TRAVAIL À FAIRE >>
Recopiez sans rien changer les lignes du matériel ci-dessous, en commençant à la ligne qui contient "800x400 pixels." et en terminant à celle qui contient "The height and", ces deux lignes comprises. Laissez les images de côté.

MATÉRIEL DE L'EXERCICE >>
---------------
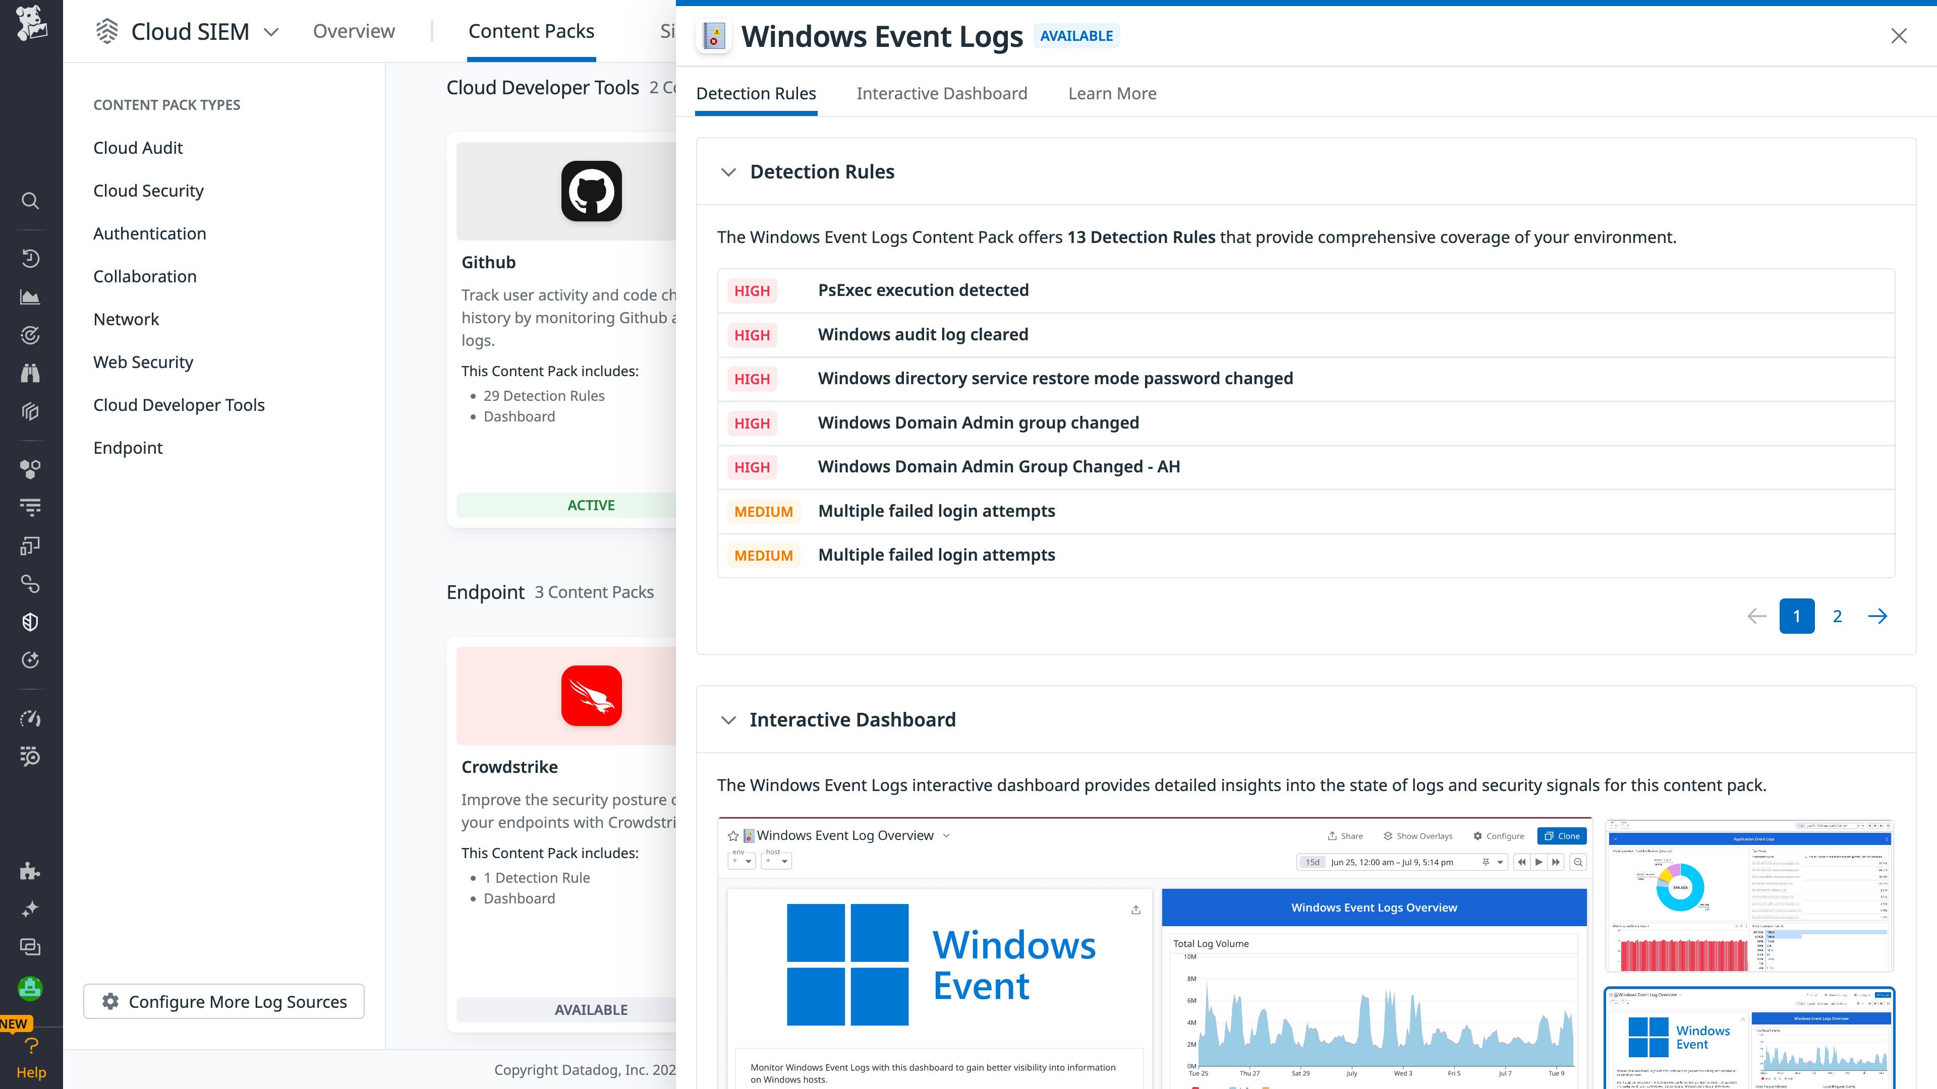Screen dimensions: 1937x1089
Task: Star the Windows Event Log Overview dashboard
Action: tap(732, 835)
---------------
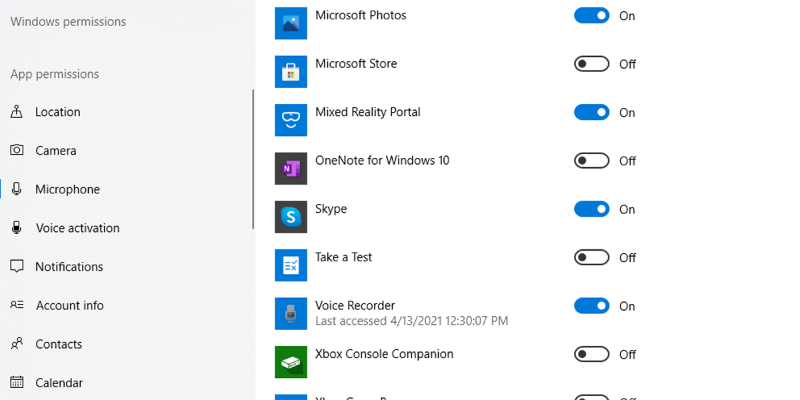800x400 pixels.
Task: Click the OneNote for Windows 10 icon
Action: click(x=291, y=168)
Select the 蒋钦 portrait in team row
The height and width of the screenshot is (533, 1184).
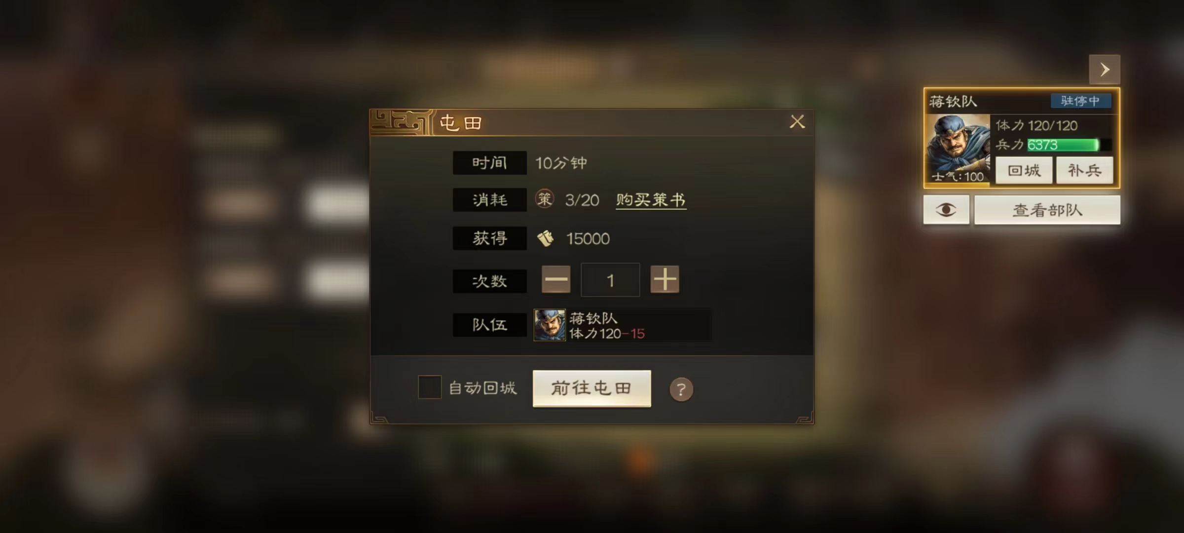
---------------
RÉPONSE COMPLÈTE >>
800x400 pixels.
Task: Click the OneNote for Windows 10 icon
Action: click(x=291, y=168)
Select the 蒋钦 portrait in team row
The height and width of the screenshot is (533, 1184).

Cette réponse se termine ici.